Two Magic Numbers for Comfortable Retirement

It is quite impossible for me to put a retirement figure because each of us will get there at a different time. But if you want to quantify this topic and put up some numbers so everybody can have a guideline, let me give you two figures to take away.

The First Magic Number: 30%

  • Regardless of whether you are making, if you can save 30% of your money, you will be able to retire and maintain your lifestyle.

  • Why 30%? If you are not one of the top 20% high-income earner, you will most likely end up without sufficient retirement nest egg if EPF is your only savings. For those who don’t contribute to EPF, you better strike for at least 30% saving rate.

  • The essential principle here is not about the amount of savings, but the habits of being able to delay gratification, live frugally and don’t spend your future money.

The Second Magic Number: 10%

  • It is about the investment return. You need to know how to invest with a double-digit return, 10% or more.

  • The earlier you know how to do this, you will have much better chance to retire early, with a good lifestyle.

  • The standard advice I hear from financial advisers is to stay conservative with your retirement fund. I think there is a flaw in this common advice because even for retirees, they are investing for the long term too.

  • Retirees do hope to have their money lasting as long as possible. So the investment horizon is also long term.

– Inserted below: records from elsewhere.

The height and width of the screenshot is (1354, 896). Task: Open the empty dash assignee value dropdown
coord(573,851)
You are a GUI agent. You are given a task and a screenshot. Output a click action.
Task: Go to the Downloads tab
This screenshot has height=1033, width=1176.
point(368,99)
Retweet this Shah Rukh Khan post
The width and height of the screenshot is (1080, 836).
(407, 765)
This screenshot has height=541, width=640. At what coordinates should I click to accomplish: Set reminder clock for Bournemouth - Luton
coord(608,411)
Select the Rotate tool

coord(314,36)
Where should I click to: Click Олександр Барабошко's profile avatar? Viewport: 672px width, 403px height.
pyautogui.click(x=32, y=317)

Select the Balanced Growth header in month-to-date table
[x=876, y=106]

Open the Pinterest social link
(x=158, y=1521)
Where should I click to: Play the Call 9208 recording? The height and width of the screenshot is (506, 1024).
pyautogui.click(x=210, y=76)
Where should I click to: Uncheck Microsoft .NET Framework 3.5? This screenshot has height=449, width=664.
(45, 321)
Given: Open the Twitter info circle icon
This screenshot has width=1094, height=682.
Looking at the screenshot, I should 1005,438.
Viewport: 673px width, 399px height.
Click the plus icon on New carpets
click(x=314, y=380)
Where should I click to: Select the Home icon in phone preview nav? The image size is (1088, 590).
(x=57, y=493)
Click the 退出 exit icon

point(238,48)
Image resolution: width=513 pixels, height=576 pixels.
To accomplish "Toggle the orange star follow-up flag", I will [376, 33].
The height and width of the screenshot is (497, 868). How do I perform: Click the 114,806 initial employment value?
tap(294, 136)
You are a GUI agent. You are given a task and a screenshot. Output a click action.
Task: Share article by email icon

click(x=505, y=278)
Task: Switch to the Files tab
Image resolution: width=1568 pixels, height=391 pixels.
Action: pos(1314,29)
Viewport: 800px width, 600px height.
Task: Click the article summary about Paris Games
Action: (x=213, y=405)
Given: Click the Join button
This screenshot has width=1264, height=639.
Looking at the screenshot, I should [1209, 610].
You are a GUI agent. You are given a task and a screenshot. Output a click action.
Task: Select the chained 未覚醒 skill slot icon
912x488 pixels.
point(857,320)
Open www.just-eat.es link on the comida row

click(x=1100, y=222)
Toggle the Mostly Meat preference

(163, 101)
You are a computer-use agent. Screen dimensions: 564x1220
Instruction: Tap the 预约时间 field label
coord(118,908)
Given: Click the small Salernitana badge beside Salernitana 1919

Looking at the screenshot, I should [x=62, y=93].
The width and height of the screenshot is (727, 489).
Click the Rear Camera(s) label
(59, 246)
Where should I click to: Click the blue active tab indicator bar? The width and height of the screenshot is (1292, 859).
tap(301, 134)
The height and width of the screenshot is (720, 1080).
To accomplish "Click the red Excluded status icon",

When Net Worth Calculation Fails You

Although I’m saving money and contributing to retirement, my net worth for the month goes down simply because I have quite a lot saved up compared to my monthly contributions.

  • In the early stage of investing, even if stock market drops by 10%, my net worth still go up after my monthly contribution comes in. That’s because I just started investing and the amount I’m investing each month is still a fairly large portion of my overall investment.

  • Now, let’s move five years down the road. Even though I was doing the right thing by saving much of my income, my net worth will drop when stock market drops by 10% even after adding my monthly contribution.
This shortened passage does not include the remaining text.